BEGIN Source information

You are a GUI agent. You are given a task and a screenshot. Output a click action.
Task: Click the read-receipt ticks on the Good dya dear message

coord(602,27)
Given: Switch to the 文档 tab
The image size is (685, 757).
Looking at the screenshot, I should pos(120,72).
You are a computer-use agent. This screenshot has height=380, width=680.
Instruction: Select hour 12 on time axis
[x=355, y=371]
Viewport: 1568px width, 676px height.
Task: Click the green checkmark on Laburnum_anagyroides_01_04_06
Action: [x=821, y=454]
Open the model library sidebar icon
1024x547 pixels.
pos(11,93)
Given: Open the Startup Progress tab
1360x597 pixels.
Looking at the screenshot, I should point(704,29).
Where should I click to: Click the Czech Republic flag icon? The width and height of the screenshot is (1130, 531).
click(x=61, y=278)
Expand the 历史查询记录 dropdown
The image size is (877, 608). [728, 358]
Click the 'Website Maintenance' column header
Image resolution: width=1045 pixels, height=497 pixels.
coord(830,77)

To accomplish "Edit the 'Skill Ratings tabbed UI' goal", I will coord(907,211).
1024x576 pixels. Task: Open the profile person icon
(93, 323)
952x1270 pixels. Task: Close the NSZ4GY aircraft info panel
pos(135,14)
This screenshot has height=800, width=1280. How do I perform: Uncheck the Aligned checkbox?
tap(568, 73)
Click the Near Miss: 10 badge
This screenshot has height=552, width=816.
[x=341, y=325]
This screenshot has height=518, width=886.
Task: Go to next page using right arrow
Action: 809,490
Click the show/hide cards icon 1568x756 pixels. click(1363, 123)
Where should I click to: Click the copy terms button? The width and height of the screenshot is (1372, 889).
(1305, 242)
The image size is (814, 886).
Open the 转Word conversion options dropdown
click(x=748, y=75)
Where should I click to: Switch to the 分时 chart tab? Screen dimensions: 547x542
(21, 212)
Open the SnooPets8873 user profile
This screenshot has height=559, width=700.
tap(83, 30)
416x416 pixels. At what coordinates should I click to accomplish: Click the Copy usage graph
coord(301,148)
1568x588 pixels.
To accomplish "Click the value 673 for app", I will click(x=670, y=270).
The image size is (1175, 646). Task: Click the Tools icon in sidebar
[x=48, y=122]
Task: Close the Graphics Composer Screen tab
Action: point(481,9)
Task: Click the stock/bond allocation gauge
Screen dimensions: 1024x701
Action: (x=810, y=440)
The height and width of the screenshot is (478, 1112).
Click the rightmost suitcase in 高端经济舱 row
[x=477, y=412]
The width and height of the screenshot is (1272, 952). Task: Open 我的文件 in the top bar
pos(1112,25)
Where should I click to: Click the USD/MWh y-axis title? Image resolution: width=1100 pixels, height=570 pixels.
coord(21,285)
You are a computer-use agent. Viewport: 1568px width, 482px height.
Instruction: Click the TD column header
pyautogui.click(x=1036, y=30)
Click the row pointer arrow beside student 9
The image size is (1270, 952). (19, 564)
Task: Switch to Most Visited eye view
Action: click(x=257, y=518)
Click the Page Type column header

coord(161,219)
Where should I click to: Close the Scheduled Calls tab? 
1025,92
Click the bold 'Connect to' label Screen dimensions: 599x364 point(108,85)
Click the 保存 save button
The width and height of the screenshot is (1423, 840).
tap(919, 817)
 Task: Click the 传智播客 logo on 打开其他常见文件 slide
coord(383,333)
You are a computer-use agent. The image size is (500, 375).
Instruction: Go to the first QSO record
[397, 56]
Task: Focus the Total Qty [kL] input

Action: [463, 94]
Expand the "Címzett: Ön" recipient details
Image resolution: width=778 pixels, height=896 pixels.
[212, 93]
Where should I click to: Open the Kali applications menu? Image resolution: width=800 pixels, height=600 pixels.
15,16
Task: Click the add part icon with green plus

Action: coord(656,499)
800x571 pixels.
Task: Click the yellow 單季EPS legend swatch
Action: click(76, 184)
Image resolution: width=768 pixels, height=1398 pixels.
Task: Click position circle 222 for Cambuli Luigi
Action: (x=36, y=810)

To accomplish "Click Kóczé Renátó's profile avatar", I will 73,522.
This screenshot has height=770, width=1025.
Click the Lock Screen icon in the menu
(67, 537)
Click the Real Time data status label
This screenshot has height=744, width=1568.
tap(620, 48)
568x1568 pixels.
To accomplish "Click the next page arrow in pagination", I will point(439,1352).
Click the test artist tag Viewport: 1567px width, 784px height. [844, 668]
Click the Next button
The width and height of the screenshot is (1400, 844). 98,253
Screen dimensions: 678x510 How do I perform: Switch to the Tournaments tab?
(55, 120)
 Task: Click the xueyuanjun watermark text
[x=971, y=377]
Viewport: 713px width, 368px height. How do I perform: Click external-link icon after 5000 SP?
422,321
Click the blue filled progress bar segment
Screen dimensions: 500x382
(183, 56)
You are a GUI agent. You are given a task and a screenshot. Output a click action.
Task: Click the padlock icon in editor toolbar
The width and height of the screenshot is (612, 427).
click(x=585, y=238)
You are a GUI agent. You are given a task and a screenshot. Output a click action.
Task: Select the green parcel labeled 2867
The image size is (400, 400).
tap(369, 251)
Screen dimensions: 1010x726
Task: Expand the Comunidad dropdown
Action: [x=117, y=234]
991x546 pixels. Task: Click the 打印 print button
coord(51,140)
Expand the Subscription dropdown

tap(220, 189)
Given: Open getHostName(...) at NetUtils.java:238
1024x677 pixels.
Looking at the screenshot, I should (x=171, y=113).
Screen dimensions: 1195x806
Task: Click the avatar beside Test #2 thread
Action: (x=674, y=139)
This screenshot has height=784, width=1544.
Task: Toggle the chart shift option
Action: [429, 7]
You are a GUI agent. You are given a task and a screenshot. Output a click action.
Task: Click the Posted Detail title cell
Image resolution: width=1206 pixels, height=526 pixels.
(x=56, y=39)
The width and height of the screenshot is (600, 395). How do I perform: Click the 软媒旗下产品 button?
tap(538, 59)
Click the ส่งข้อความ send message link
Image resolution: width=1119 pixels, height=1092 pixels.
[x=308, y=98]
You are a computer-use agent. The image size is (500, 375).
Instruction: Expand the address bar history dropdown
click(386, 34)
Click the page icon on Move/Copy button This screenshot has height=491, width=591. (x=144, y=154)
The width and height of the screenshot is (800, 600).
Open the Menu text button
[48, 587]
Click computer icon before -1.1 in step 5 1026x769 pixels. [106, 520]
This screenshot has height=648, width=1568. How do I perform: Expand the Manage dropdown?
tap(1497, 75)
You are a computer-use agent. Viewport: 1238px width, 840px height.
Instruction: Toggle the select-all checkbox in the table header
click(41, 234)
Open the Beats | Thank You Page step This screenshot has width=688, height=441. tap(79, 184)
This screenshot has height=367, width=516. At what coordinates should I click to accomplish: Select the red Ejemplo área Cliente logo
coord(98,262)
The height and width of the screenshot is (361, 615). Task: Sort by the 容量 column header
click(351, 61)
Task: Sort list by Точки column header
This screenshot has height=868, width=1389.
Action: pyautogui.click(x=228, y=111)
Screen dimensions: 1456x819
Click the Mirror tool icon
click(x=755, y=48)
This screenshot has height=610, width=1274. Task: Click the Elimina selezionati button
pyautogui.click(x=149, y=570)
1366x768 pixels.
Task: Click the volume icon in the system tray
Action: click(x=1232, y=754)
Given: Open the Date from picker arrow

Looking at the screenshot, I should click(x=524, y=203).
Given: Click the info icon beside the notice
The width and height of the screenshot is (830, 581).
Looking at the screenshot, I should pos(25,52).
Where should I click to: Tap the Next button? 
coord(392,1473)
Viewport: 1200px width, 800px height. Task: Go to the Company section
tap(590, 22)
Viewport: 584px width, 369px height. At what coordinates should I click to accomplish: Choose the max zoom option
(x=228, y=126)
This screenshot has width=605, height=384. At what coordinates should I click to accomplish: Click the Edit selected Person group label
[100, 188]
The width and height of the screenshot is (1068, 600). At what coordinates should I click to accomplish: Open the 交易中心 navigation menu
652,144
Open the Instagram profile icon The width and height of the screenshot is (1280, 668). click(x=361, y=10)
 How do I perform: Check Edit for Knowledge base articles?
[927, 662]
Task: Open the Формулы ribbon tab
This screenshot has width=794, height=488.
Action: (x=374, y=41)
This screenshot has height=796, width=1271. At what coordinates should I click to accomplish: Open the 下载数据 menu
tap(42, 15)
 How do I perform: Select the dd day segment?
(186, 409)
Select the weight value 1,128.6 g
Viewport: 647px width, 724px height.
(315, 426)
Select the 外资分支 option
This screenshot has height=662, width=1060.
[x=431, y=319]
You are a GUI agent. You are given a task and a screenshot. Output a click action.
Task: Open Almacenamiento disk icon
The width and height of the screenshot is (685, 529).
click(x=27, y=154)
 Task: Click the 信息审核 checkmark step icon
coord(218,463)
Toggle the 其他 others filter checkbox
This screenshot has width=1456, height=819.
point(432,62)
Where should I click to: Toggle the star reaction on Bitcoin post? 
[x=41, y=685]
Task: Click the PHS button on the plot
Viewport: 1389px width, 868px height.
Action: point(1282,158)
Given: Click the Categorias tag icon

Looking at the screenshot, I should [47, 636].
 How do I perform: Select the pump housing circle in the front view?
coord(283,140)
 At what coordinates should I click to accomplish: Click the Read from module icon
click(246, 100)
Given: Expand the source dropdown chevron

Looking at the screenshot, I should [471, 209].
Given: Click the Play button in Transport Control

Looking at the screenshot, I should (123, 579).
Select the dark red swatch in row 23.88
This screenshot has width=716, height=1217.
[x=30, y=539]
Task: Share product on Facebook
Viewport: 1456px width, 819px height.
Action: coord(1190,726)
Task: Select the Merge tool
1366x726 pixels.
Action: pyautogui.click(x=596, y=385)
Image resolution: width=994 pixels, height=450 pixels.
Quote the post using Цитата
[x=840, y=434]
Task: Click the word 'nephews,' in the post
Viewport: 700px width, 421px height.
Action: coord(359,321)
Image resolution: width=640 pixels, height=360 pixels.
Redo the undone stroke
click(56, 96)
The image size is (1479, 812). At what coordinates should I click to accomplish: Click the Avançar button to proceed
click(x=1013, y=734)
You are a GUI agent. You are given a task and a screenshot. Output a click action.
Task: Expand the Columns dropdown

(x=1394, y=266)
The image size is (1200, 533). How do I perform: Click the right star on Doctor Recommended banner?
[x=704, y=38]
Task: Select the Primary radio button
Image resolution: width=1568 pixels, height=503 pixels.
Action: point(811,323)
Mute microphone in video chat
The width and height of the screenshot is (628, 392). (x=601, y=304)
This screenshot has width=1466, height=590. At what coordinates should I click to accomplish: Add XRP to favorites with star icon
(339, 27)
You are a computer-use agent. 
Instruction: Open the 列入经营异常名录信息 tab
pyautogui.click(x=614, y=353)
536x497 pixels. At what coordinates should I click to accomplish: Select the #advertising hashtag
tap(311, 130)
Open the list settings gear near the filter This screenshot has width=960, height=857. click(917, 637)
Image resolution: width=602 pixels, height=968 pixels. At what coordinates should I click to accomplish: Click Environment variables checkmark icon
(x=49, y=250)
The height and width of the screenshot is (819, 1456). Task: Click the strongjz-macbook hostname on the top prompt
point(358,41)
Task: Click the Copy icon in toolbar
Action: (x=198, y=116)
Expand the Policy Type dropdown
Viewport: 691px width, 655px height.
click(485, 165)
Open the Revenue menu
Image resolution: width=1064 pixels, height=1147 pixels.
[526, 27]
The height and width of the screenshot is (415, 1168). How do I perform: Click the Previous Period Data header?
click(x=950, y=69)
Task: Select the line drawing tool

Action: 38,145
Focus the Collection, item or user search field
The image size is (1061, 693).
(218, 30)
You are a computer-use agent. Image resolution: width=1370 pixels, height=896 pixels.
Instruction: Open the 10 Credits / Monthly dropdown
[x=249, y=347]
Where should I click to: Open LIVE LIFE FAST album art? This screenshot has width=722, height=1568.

END Source information

Required action >> Reproduce the records above line by line, without any change, up to and including the line that holds "You are a computer-use agent. This".

The completed task >>
You are a GUI agent. You are given a task and a screenshot. Output a click action.
Task: Click the read-receipt ticks on the Good dya dear message

coord(602,27)
Given: Switch to the 文档 tab
The image size is (685, 757).
Looking at the screenshot, I should pos(120,72).
You are a computer-use agent. This screenshot has height=380, width=680.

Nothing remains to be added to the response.